Tobia Tudino1, Marie-Jose Messias1, Benjamin Mills2, Ute Schuster3 and Andrew J. Watson3, (1)University of Exeter, Geography, Exeter, United Kingdom, (2)University of Bristol, School of Geographical Sciences, United Kingdom, (3)University of Exeter, Exeter, United Kingdom
Abstract:
Since the beginning of the industrial revolution, human activities have represented a source for atmospheric CO2 (Cant), leading the increase of this gas from 280 to 400 ppm. Currently, the global ocean is sequestrating a quarter of this emission (~2.2 PgC/yr), particularly in key areas, such as the North Atlantic. However, a direct Cant measurement is not possible owing to its small fraction compared to the natural background. Several methods have been, then, evolved (ΔC*, ΦCTO, TTD) to derive this variable from other carbon-related measurements (alkalinity, DIC, nutrients) or using the transient tracers (CFCs and sulphur hexafluoride (SF6)).

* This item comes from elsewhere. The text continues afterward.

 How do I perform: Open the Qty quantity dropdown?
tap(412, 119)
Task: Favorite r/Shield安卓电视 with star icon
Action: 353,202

All of these methods rely on assumptions (e.g.: oceanic steady state, constant Redfield’s ratios) that introduce an uncertainty estimated as 20%. Here, a double approach based on the one at a time (OAT) and the variance-based sensitivity (VBSA) analyses has been used to assess this uncertainty and compare it among the three methods. Overall, the back-calculations (ΔC*, ΦCTO) result driven by alkalinity, DIC, temperature and oxygen with low inter parameter interactions. Their influence on the Cant distribution displays an inversion for temperature lower than 9°C, although the ΦCTO compensates this challenge using an optimum multi parameters analysis below 5°C. By contrast, the TTD approach shows constancy in the predictive parameter influence along the water column, a strong dependency on the CO2 inferred from the transit time distributions with high inter parameter interactions. To quantify the resulting variation on the Cant estimates, each predictive factor influence has been correlated with the respective analysis precision and the maximum influence determined as a percentage variation on the Cant distribution. Results display that only the DIC, alkalinity and nutrients have an influence on the back-calculations comparable with the method uncertainty, highlighting the TTD approach as the most promising in the Cant studies.